I would love to understand the software process breakdowns that allow that "Charlie" code to make it into production! Almost everywhere I've worked, this would have been instantly caught during code review and Charlie would have had to answer to at least his peers for his crimes! Or, it would have been caught during the integration phase, as there had to be some other team consuming the byte stream and implementing the reverse to "decrypt" it. How on earth does this make it through all the gates and out into the field??

1. Were the requirements just vague? e.g. PRD just says "Encrypt the payload somehow, lol" and junior engineer Charlie, not being a crypto expert, just made something up? If so, that should have been caught and corrected by a code review. More eyes than Charlie would have at least looked at it and should have raised an alarm.

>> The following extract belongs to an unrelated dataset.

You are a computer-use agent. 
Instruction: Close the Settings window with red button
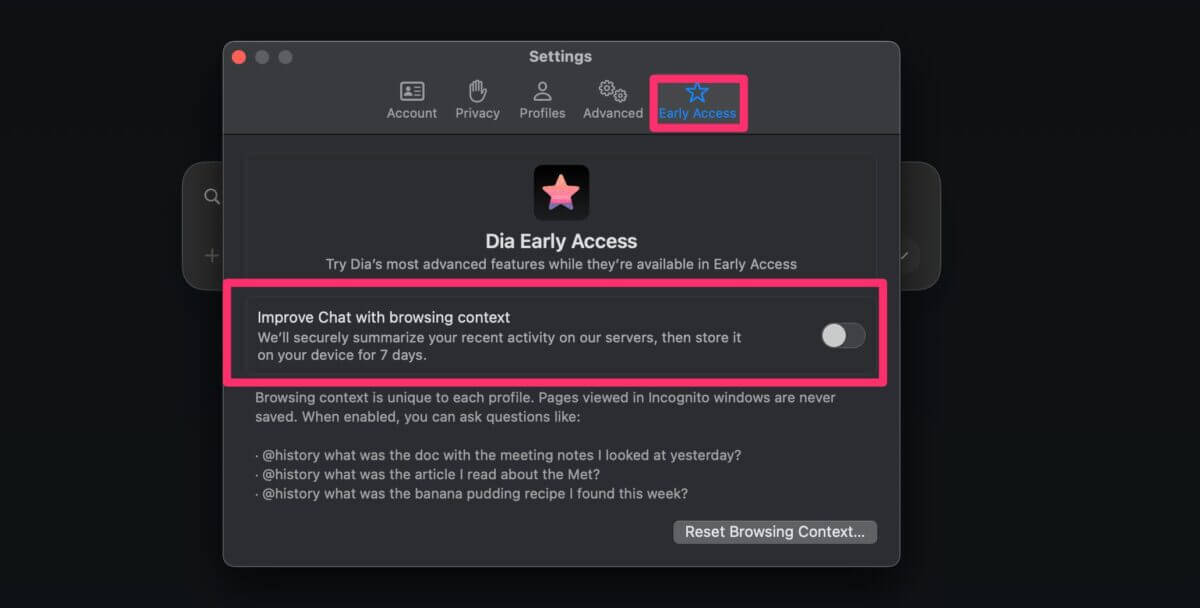point(239,57)
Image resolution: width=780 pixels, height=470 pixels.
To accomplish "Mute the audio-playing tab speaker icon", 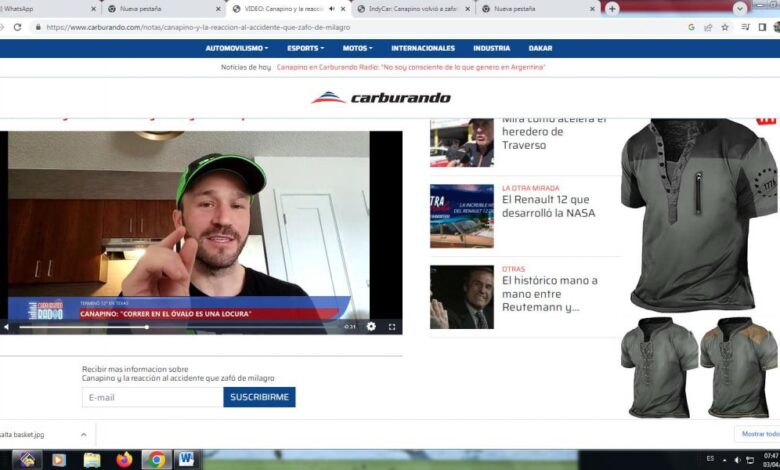I will click(332, 9).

2. Did the requirements actually say "The payload shall be XOR'ed with the string 'Charlie is the designer of P2P!!' and then the bytes shuffled around as such: [...]" and everyone agreed this would be great? Where is engineering/security leadership push-back during the design phase, in that case?

3. Did the requirements call for proper encryption, and Charlie just ran out of time and cobbled this together? Again--code review, maybe insufficient project planning?

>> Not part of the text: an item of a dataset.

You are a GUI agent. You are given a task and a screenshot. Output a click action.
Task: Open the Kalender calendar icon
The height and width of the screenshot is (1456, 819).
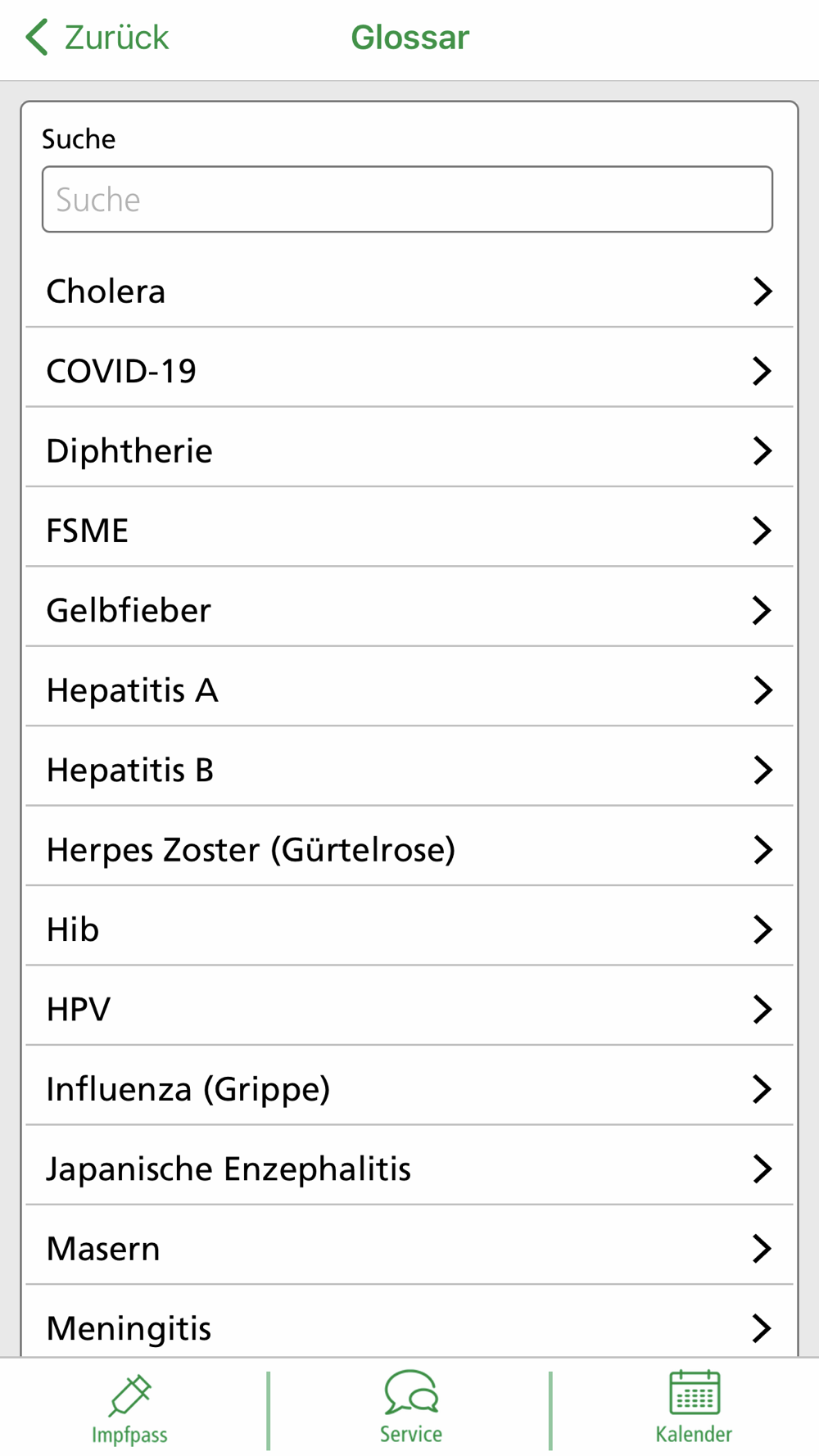click(x=695, y=1393)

I mean, bugs slip in to code all the time, but this seems like something deliberately done this way and deliberately ignored through the entire design, development, test, and deploy process!


Non-software companies hiring a "hacker" who is cheap and can either write firmware and make firmware talk to hardware.

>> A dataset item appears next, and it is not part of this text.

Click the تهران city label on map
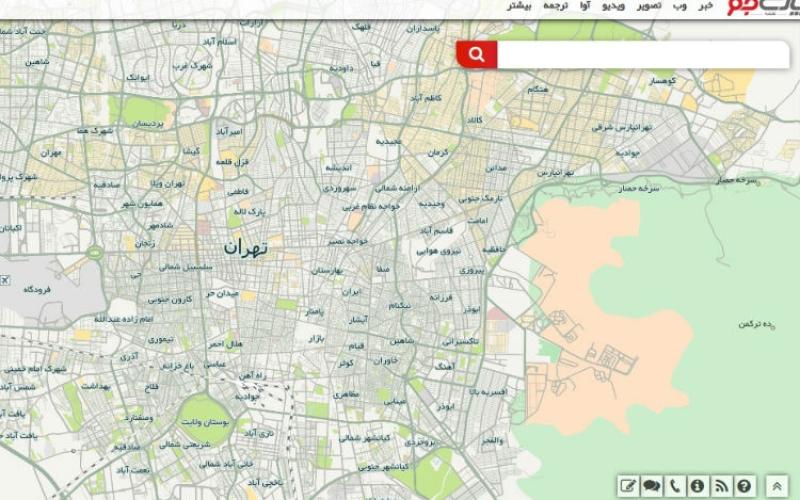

These types of companies don't really have things like code reviews and teams of engineers.

I used to work on embedded systems. The entire software team in the company consisted of myself and one other software developer. The only code review at that time consisted of "can you take a look at this funny bug that is occuring?"

I suspect the entire system was developed by Charlie. I've been that Charlie person. We all make mistakes, and we all need to "just get it done." There is a difference between "harden something so it cannot be exploited" and "make it so the customer cannot take one of our devices and plug it in to a competitor's device."


In my experience, anything written by/for hardware manufacturers is done under the management pressure of "Did it meet the minimum requirements? Ok good, now any extra second you spend looking at the code again is time theft from the organization. It WORKS, stop."


> I would love to understand the software process breakdowns that allow that "Charlie" code to make it into production!

In embedded systems FW-space is at a premium.

If you can avoid embedding a full crypto-stack in your firmware and replace it with 5 lines of C, which provides at least some safety, more often than not (depending on the use-case), that might be the right decision.

I mean, even if the encryption used here was proper RSA, the method discussed in this article might lead to disclosing the key and cracking the protocol anyway.


Except this thing runs a full-blown Linux! It's hardly the kind of severely space-constrained system you're talking about.


I’ve worked with firmware’s where individual megabytes matter, and they’ve been Linux-based too.

Just because it runs “full blown Linux” doesn’t mean you get more than 16MB to play with.


And if we're talking megabytes, there's no excuse not to do proper crypto. MbedTLS, for example, gives you a basic TLS stack in 64kB ROM + 64kB RAM, and a pretty splurgy one in 200kB.

Of course this can be way too much for small embedded systems, but if you can afford to run Linux and use phrases like "individual megabytes matter", you can definitely do proper crypto.